▸ **AIM OF THE EXERCISE**:
Please swap "menu" for "dropdown" in the items, starting at the beginning and ending at the line containing "coord(596,536)", and give those lines again with nothing else changed.

(Stored entries)
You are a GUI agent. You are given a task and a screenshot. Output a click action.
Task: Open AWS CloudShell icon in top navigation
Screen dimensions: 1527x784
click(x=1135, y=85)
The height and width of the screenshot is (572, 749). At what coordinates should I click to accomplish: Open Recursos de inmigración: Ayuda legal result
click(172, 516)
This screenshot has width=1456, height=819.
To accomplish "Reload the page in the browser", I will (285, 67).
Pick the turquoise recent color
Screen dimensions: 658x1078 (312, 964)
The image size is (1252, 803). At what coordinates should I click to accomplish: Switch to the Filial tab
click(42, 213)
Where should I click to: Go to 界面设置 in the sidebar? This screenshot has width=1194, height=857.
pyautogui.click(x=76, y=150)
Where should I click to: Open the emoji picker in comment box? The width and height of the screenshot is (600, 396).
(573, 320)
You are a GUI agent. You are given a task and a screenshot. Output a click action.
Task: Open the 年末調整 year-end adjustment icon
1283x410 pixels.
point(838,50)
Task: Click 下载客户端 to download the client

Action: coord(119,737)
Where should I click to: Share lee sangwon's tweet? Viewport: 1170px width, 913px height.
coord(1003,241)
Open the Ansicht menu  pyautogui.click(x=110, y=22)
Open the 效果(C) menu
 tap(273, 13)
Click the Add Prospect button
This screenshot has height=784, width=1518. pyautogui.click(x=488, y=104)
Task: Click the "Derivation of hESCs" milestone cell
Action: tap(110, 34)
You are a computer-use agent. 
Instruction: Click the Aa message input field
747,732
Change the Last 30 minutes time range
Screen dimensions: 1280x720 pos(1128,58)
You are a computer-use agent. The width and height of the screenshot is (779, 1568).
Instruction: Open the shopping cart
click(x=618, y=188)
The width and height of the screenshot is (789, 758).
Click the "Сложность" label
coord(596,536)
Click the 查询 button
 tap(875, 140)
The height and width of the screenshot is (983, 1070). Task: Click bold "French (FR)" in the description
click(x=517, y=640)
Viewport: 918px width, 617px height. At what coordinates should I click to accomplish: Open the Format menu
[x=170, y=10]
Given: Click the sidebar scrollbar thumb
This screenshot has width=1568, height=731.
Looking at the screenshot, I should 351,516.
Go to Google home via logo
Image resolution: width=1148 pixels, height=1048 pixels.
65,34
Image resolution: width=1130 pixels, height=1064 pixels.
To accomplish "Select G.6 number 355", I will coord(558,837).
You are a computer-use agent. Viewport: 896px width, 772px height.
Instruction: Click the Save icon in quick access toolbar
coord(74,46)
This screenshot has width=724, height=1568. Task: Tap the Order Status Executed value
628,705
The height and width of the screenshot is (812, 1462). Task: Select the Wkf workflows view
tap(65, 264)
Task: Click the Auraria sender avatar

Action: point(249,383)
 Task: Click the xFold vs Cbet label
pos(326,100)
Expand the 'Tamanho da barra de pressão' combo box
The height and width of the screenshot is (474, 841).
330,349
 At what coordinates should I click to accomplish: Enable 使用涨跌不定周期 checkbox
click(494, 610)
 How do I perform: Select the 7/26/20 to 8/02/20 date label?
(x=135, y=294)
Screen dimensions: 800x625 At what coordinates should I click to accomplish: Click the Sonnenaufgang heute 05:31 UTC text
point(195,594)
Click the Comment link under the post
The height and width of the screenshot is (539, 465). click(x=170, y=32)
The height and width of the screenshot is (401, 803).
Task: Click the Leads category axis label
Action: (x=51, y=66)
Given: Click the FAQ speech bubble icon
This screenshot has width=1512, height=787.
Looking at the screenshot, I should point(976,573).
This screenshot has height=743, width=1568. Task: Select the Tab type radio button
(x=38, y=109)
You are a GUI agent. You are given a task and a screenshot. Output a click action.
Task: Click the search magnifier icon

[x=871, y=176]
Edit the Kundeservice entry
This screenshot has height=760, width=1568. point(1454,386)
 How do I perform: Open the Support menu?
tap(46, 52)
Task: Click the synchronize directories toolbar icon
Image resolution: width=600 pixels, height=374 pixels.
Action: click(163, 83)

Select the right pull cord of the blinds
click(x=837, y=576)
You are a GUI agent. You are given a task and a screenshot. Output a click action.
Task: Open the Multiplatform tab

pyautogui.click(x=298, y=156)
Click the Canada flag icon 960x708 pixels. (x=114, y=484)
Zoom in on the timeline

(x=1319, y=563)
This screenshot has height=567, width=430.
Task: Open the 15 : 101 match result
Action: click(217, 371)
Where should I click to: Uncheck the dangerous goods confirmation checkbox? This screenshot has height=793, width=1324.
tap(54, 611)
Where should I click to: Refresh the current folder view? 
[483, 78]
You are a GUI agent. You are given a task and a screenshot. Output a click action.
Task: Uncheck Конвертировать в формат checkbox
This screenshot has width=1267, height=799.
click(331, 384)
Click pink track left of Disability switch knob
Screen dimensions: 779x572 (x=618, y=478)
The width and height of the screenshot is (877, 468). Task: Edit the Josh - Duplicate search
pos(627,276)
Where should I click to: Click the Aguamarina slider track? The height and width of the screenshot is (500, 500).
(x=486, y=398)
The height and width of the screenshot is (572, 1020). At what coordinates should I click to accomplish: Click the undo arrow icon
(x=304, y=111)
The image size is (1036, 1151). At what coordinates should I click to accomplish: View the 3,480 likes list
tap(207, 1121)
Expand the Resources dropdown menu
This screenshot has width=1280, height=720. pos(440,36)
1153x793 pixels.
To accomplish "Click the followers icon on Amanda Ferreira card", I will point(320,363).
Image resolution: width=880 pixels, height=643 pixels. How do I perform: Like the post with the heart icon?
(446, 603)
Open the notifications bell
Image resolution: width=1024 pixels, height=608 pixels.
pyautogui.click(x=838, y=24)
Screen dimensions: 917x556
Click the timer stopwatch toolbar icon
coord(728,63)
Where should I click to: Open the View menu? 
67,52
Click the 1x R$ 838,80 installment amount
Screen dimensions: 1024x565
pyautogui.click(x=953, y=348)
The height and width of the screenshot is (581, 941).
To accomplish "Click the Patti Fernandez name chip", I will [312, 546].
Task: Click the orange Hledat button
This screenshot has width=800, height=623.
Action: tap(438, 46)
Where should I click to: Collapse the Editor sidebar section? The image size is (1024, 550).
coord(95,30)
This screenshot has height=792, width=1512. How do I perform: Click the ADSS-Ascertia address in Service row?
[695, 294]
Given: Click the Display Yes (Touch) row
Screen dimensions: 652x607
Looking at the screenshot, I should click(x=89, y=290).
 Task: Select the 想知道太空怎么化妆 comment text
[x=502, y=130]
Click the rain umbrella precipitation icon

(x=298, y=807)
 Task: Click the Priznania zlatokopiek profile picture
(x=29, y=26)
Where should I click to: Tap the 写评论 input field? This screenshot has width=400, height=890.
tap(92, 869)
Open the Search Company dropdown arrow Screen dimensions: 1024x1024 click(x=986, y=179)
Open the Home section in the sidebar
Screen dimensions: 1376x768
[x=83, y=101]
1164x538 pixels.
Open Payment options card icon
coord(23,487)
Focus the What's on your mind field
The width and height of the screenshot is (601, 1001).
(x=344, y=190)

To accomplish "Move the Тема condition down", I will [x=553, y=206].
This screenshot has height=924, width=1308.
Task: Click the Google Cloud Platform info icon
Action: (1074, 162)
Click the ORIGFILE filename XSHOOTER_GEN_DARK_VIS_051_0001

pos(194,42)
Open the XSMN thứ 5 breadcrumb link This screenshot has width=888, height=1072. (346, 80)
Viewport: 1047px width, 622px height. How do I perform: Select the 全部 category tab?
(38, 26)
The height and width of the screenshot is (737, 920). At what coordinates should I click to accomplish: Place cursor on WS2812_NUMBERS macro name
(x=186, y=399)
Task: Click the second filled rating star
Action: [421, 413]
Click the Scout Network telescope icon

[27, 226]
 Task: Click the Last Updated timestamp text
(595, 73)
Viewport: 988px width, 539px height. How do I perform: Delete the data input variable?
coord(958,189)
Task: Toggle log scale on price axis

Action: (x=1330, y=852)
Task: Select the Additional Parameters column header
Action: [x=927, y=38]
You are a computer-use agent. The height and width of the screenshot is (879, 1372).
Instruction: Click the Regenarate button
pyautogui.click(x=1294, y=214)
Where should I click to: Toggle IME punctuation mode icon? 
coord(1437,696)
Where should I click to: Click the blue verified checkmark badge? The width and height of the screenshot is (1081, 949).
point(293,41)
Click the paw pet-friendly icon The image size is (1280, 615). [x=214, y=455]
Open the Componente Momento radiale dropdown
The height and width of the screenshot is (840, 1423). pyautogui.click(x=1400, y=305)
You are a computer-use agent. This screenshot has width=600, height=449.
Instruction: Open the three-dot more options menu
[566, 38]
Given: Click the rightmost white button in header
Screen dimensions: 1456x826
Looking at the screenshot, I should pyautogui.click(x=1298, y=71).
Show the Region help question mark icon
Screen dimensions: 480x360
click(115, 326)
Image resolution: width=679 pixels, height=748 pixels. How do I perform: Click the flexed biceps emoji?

▸ **THE RESPONSE**:
You are a GUI agent. You are given a task and a screenshot. Output a click action.
Task: Open AWS CloudShell icon in top navigation
Screen dimensions: 1527x784
click(x=1135, y=85)
The height and width of the screenshot is (572, 749). At what coordinates should I click to accomplish: Open Recursos de inmigración: Ayuda legal result
click(172, 516)
This screenshot has width=1456, height=819.
To accomplish "Reload the page in the browser", I will (285, 67).
Pick the turquoise recent color
Screen dimensions: 658x1078 (312, 964)
The image size is (1252, 803). At what coordinates should I click to accomplish: Switch to the Filial tab
click(42, 213)
Where should I click to: Go to 界面设置 in the sidebar? This screenshot has width=1194, height=857.
pyautogui.click(x=76, y=150)
Where should I click to: Open the emoji picker in comment box? The width and height of the screenshot is (600, 396).
(573, 320)
You are a GUI agent. You are given a task and a screenshot. Output a click action.
Task: Open the 年末調整 year-end adjustment icon
1283x410 pixels.
point(838,50)
Task: Click 下载客户端 to download the client

Action: coord(119,737)
Where should I click to: Share lee sangwon's tweet? Viewport: 1170px width, 913px height.
coord(1003,241)
Open the Ansicht dropdown  pyautogui.click(x=110, y=22)
Open the 效果(C) dropdown
 tap(273, 13)
Click the Add Prospect button
This screenshot has height=784, width=1518. pyautogui.click(x=488, y=104)
Task: Click the "Derivation of hESCs" milestone cell
Action: tap(110, 34)
You are a computer-use agent. 
Instruction: Click the Aa message input field
747,732
Change the Last 30 minutes time range
Screen dimensions: 1280x720 pos(1128,58)
You are a computer-use agent. The width and height of the screenshot is (779, 1568).
Instruction: Open the shopping cart
click(x=618, y=188)
The width and height of the screenshot is (789, 758).
Click the "Сложность" label
coord(596,536)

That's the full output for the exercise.